Limit of ln n/ln (n+1) as n approaches infinity | Calculus Help and Solutions

[juliusoh]

Homework Statement

Find the limit of: lim as n--> ∞ of [ln n / ln (n+1)]^n

Homework Equations

The Attempt at a Solution

I used the Lopitals rule to find the limit of ln/ln(n+1) and it equals to 1.
However what do i do after there?
AND I know its bounded by 0< <1
squeeze theorem..
BUT IM not sure what to do next

 

[SammyS]

Homework Statement

Find the limit of: lim as n--> ∞ of [ln n / ln (n+1)]^n

Homework Equations

The Attempt at a Solution

I used the Lopitals rule to find the limit of ln/ln(n+1) and it equals to 1.
However what do i do after there?
AND I know its bounded by 0< <1
squeeze theorem..
BUT I'm not sure what to do next.

Hello juliusoh. Welcome to PF !

Try to find the limit of the log of your expression.
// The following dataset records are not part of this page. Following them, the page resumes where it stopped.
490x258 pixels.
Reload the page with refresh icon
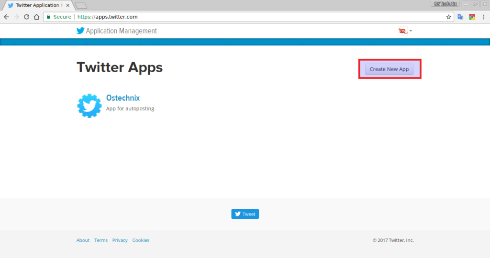tap(26, 17)
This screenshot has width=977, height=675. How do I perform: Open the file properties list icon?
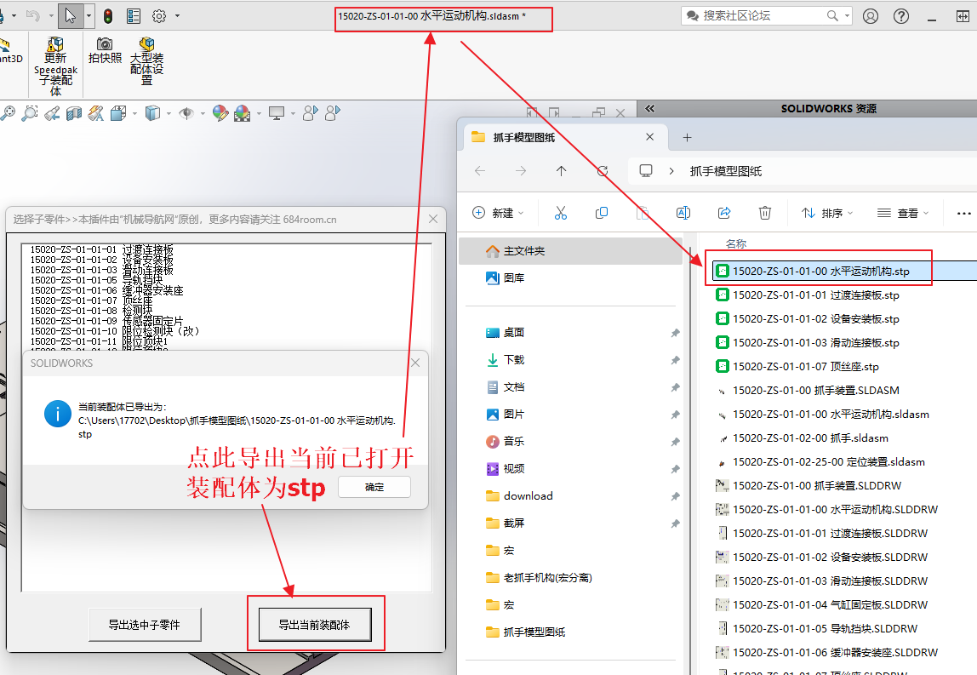tap(134, 15)
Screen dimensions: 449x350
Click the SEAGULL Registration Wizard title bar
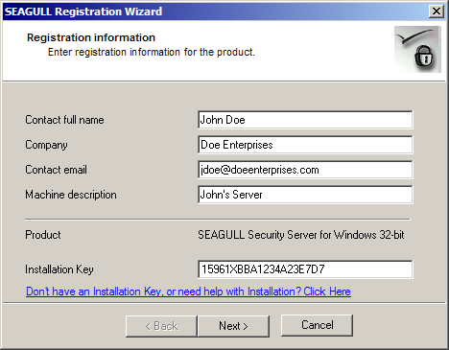tap(214, 12)
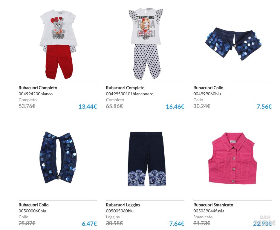Click Rubacuori Completo title with code 004994200bianco

pos(38,88)
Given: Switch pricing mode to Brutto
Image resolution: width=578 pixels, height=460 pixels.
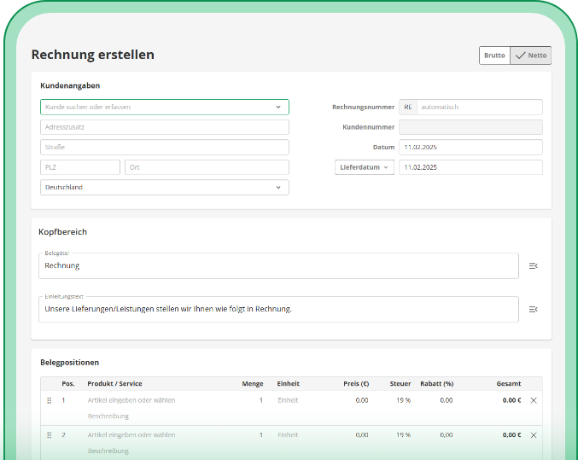Looking at the screenshot, I should [x=494, y=55].
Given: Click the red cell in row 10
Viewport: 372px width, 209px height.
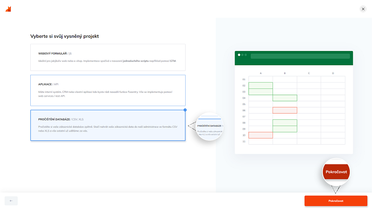Looking at the screenshot, I should tap(261, 135).
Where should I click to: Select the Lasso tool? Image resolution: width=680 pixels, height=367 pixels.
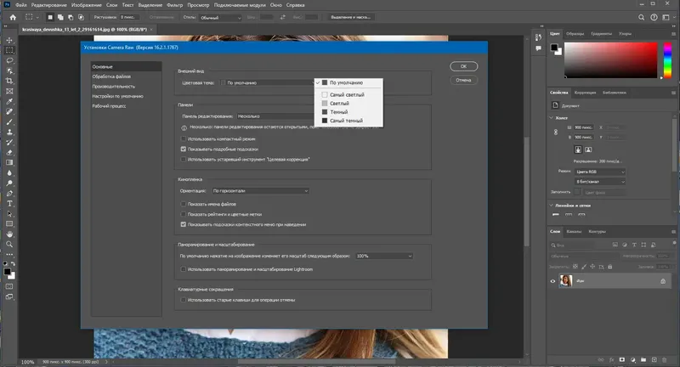[x=9, y=62]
\displaystyle \lim_{n\to\infty} \ln\left(\left(\frac{\ln(n)}{\ln(n+1)}\right)^n\ \right)

 

[juliusoh]

Wow its too complicated.. i keep getting stuck...

 

[Bohrok]

This is a good problem to get you acquainted with l'Hopital's rule

Is this how you started it? I haven't worked it out, but this is how I would rewrite it before l'Hopital's rule:

\ln \left(\left(\frac{\ln x}{\ln(x+1)}\right)^x\right) = x\ln\left(\frac{\ln x}{\ln(x+1)}\right) = \frac{\ln\left(\frac{\ln x}{\ln(x+1)}\right)}{\frac{1}{x}}

 

[Dick]

If you are just interesting in finding the limit and less interested in a rigorous proof, you could do it the physicists way. Use approximations like log(1+x)~x and 1/(1+x)~1-x where x<<1 and the '~' means I've left out higher order terms in the taylor expansion. Start by writing log(n+1)=log(n*(1+1/n))=log(n)+log(1+1/n)~log(n)+1/n.

 

[juliusoh]

I see!
Thanks BohRok..
I don't know how to do the physics way, i haven't learned that yet. I am just a freshman in college.
So derivative of ln(ln x/ln(x+1)... how do you do that lol.

 

[Bohrok]

d/dx ln(f(x)) = f'(x)/f(x), then let f(x) = ln x/ln(x+1). Be careful when using the quotient rule to find f'(x)!